◆ **TASK GOAL**
Among the entries below, one stretch runs from the line that contains "Where should I click to: Increase" through the line that contains "Dismiss the widget". Repeat that stretch exactly, ends included, and only that.
┌──
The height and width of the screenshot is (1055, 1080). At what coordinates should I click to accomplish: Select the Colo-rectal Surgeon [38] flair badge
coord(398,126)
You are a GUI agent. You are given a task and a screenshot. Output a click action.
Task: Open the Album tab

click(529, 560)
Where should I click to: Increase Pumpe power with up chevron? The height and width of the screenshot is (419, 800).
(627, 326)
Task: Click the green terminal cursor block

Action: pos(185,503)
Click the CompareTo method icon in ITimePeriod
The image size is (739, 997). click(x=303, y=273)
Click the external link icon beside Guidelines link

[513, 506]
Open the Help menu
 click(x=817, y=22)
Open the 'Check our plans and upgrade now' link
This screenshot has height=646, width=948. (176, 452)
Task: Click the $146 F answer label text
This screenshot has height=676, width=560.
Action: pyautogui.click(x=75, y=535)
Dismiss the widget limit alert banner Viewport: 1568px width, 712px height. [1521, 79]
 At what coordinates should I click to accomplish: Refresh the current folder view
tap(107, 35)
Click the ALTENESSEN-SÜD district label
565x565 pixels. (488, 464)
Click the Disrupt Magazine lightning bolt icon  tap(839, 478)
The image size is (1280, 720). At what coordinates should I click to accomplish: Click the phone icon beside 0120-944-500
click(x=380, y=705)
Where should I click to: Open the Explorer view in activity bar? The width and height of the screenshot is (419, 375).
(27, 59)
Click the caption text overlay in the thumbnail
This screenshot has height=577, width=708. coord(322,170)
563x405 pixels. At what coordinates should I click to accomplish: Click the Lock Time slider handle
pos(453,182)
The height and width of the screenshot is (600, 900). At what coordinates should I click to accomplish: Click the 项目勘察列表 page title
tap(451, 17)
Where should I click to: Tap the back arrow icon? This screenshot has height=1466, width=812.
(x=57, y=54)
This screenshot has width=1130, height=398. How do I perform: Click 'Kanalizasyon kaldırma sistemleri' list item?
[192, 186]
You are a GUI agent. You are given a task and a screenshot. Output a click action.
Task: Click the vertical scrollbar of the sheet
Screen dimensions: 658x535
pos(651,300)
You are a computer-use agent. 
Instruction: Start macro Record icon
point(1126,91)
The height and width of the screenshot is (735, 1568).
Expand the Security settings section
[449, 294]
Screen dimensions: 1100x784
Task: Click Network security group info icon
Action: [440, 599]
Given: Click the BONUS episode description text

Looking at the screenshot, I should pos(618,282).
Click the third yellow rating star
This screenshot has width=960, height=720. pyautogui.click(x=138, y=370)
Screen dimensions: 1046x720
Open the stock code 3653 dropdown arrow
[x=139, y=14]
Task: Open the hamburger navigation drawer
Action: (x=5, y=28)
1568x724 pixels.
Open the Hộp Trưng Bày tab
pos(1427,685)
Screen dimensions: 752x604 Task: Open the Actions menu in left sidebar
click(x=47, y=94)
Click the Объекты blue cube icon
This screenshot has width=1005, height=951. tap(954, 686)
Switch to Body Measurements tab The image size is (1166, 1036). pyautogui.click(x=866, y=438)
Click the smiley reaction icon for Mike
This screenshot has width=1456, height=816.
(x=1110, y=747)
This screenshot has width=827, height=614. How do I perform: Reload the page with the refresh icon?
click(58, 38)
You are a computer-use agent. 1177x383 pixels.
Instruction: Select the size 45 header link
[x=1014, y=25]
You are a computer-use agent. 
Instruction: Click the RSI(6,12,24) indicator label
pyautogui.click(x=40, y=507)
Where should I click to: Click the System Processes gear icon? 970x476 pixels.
└──
◆ **RESPONSE BOX**
Where should I click to: Increase Pumpe power with up chevron? The height and width of the screenshot is (419, 800).
(627, 326)
Task: Click the green terminal cursor block

Action: pos(185,503)
Click the CompareTo method icon in ITimePeriod
The image size is (739, 997). click(x=303, y=273)
Click the external link icon beside Guidelines link

[513, 506]
Open the Help menu
 click(x=817, y=22)
Open the 'Check our plans and upgrade now' link
This screenshot has height=646, width=948. (176, 452)
Task: Click the $146 F answer label text
This screenshot has height=676, width=560.
Action: pyautogui.click(x=75, y=535)
Dismiss the widget limit alert banner Viewport: 1568px width, 712px height. [1521, 79]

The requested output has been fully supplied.